▶ GIVEN TASK: Extract the entries starting with the line containing "pixels, height=1484 pixels." and going on through the line containing "start recording is", copying each line exactly and leaving the pictures out.

▶ PROVIDED INFORMATION:
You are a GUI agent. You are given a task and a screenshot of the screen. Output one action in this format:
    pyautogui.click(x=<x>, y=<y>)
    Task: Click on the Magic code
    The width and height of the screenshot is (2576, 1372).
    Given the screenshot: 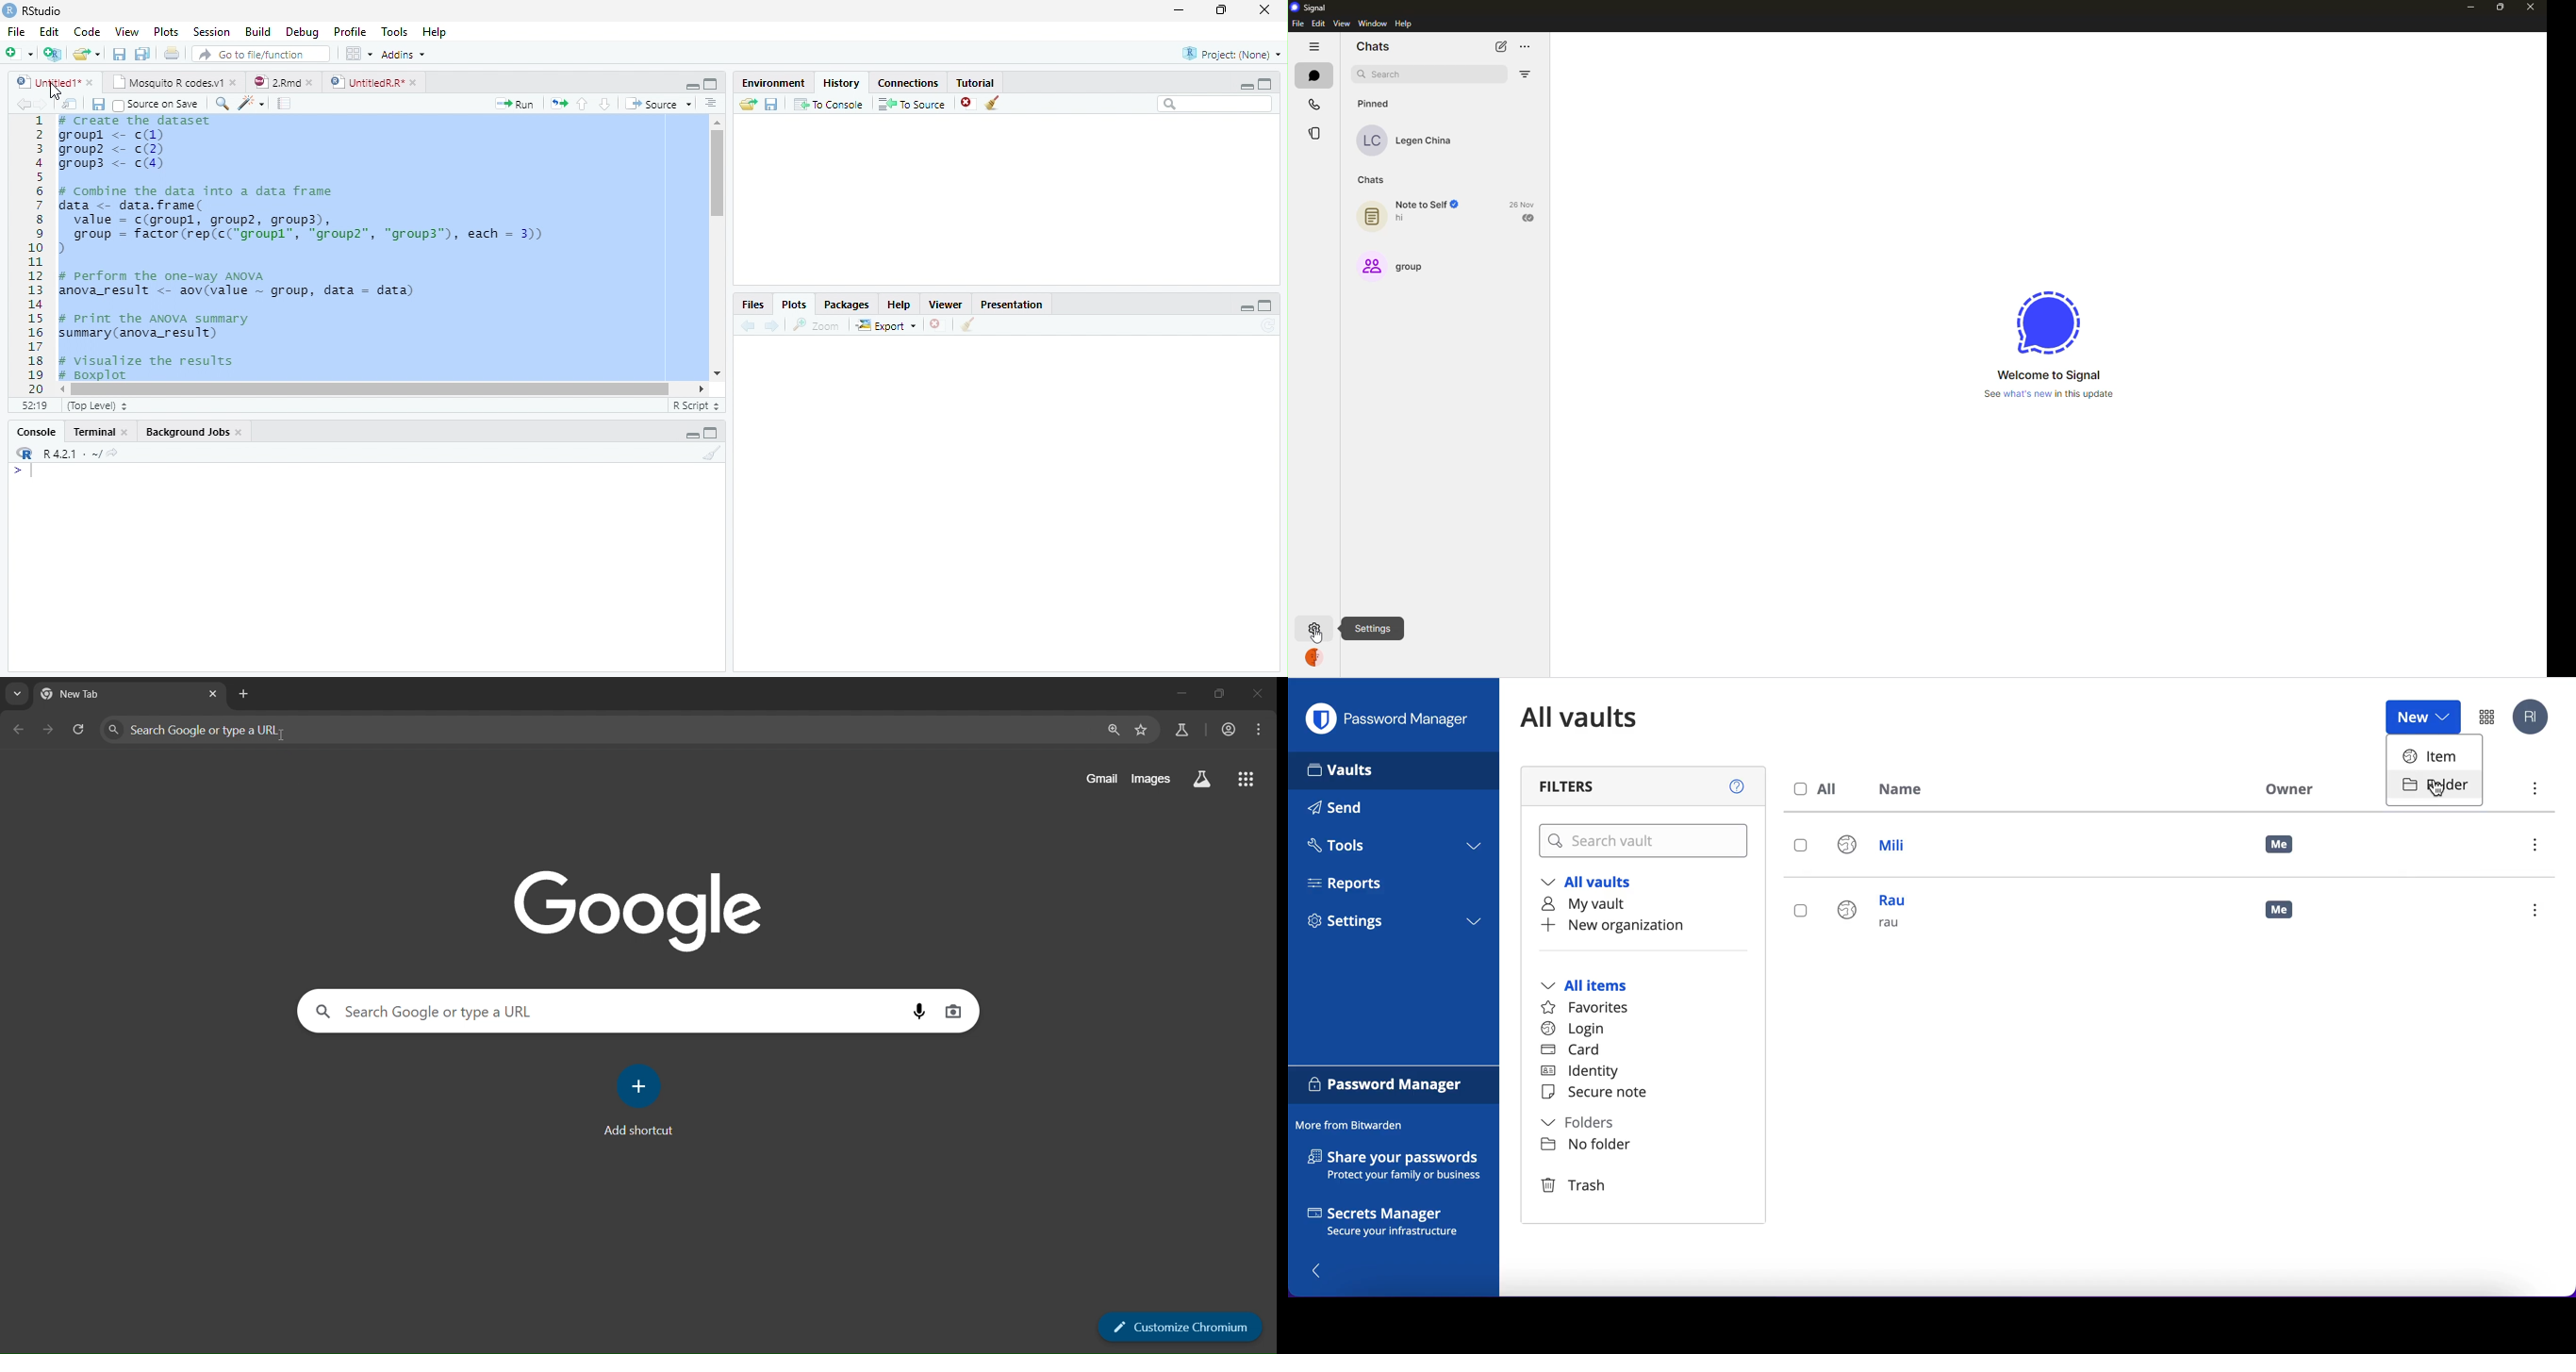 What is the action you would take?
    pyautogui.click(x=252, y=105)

==

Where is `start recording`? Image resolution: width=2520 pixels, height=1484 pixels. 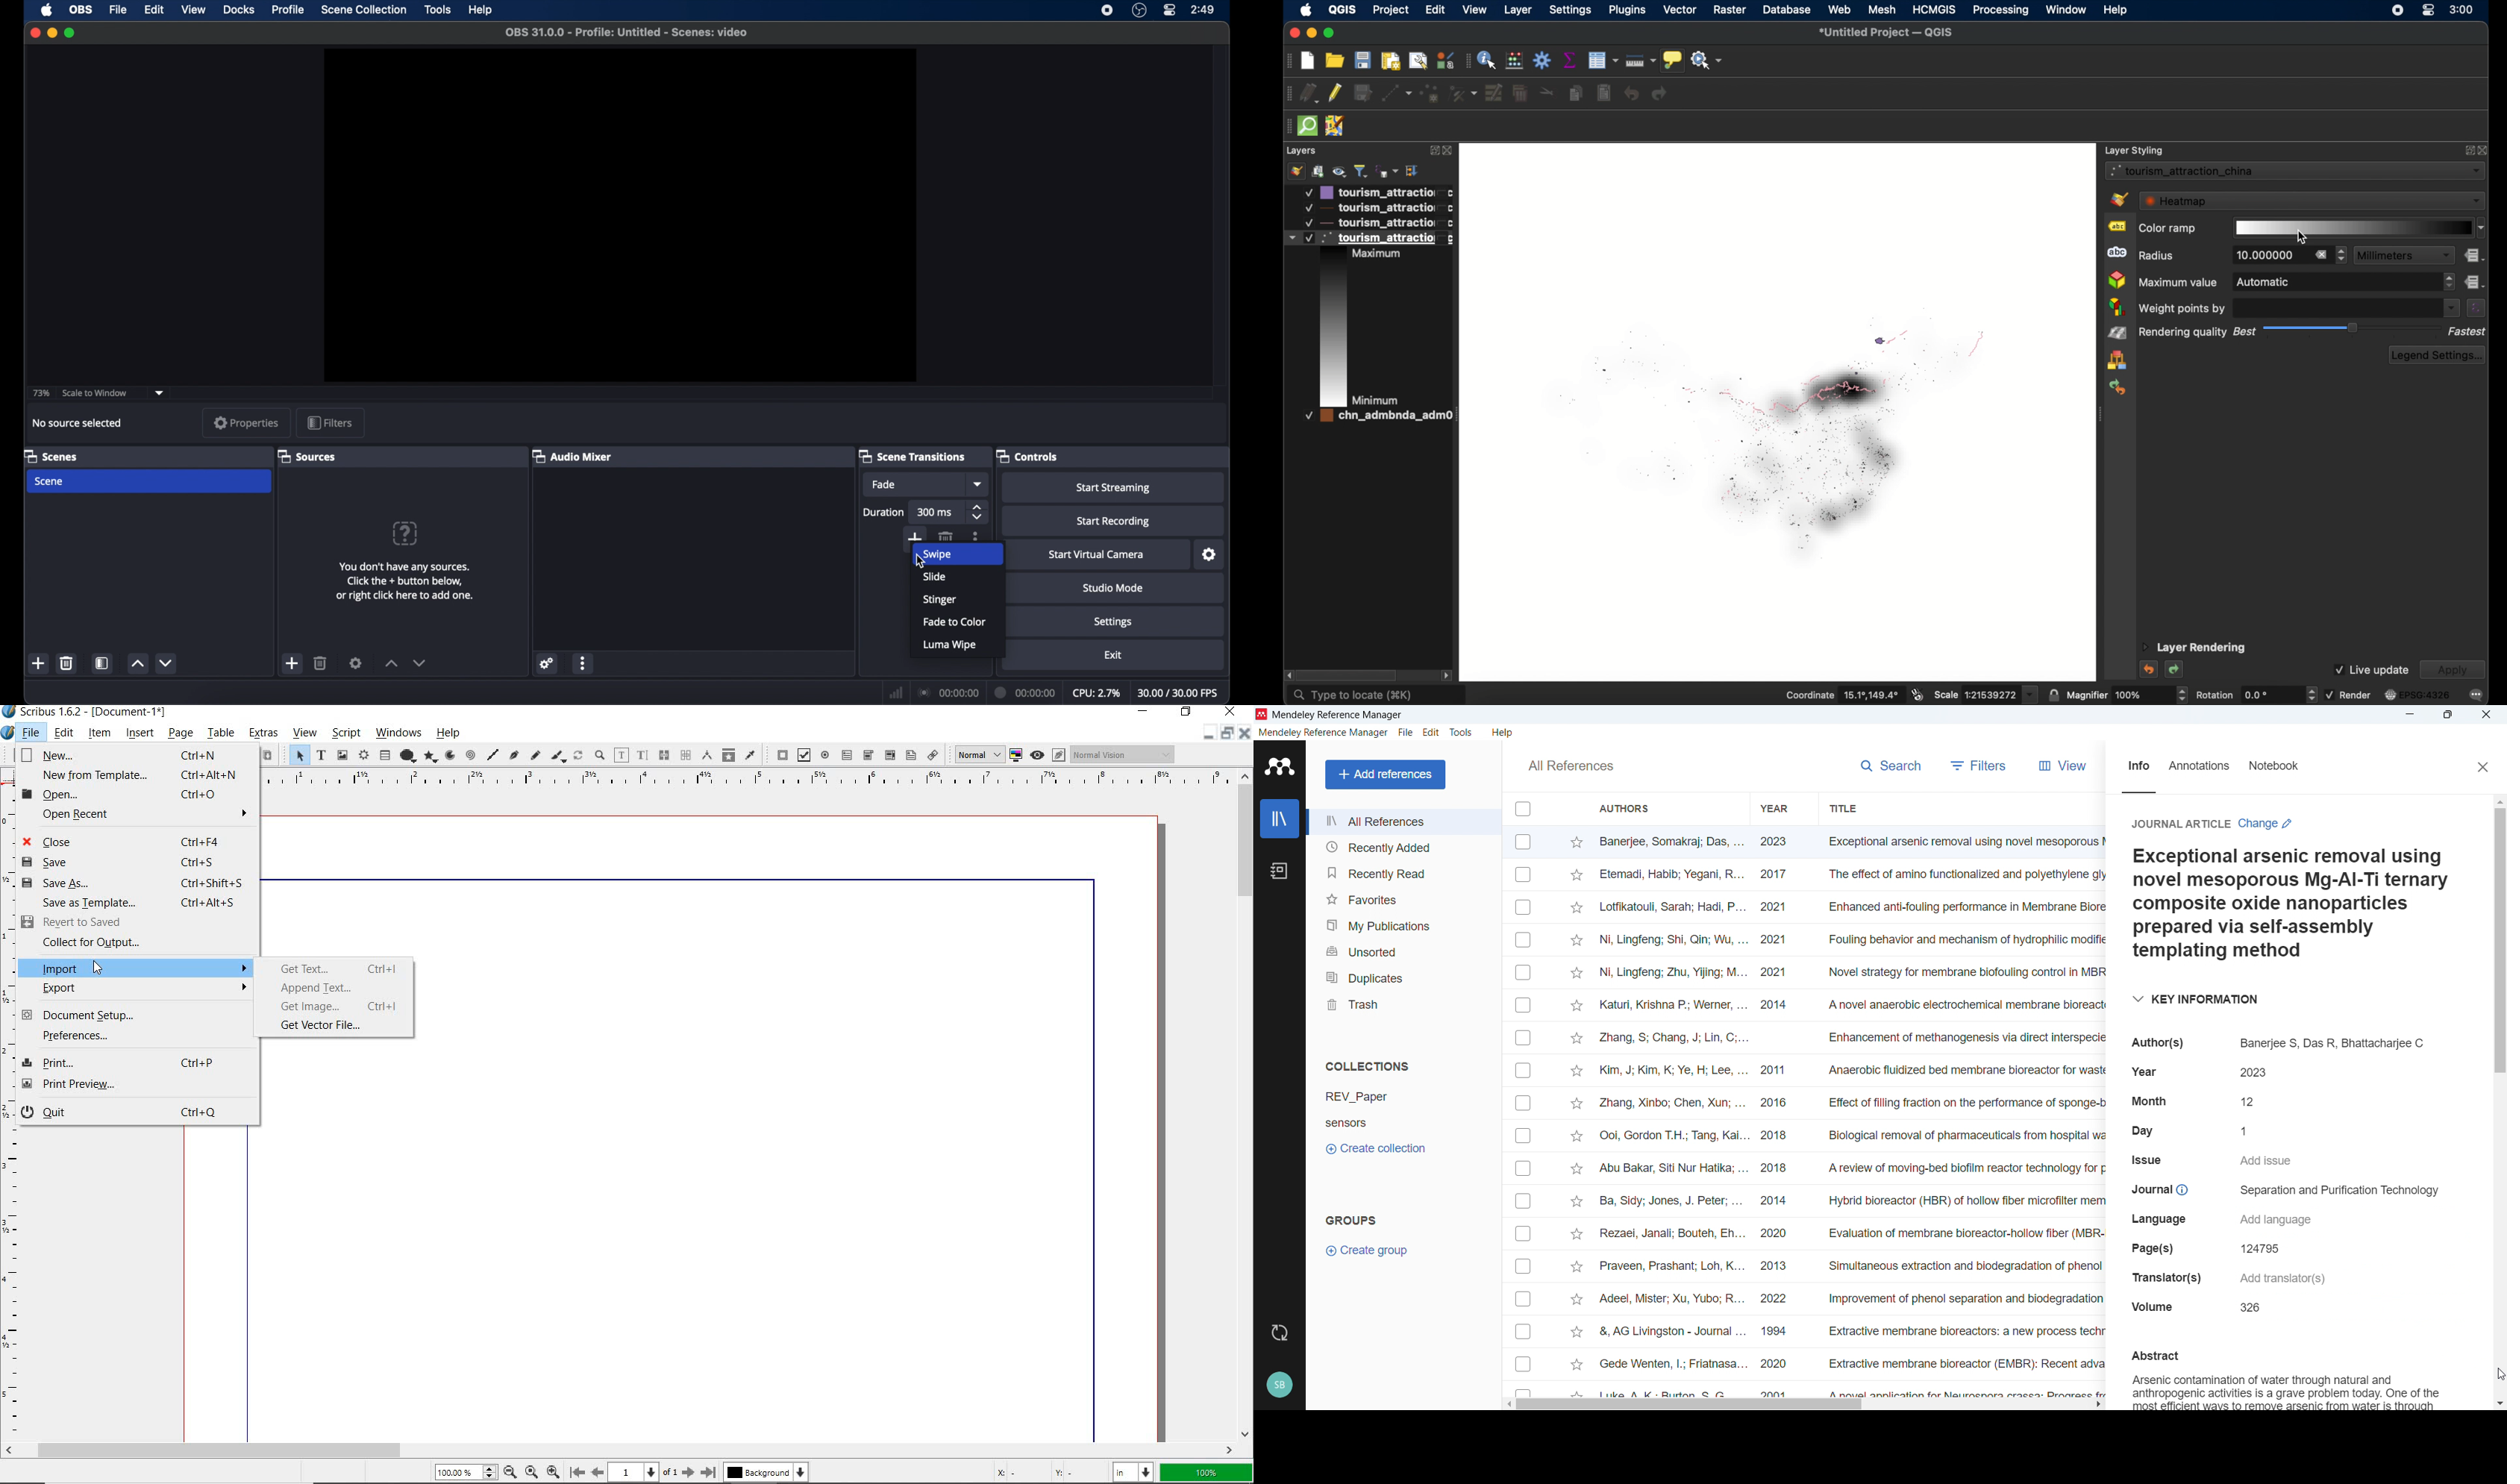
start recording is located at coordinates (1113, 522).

▶ SOLUTION TO THE EXERCISE:
Where is `start recording`? Image resolution: width=2520 pixels, height=1484 pixels. 
start recording is located at coordinates (1113, 522).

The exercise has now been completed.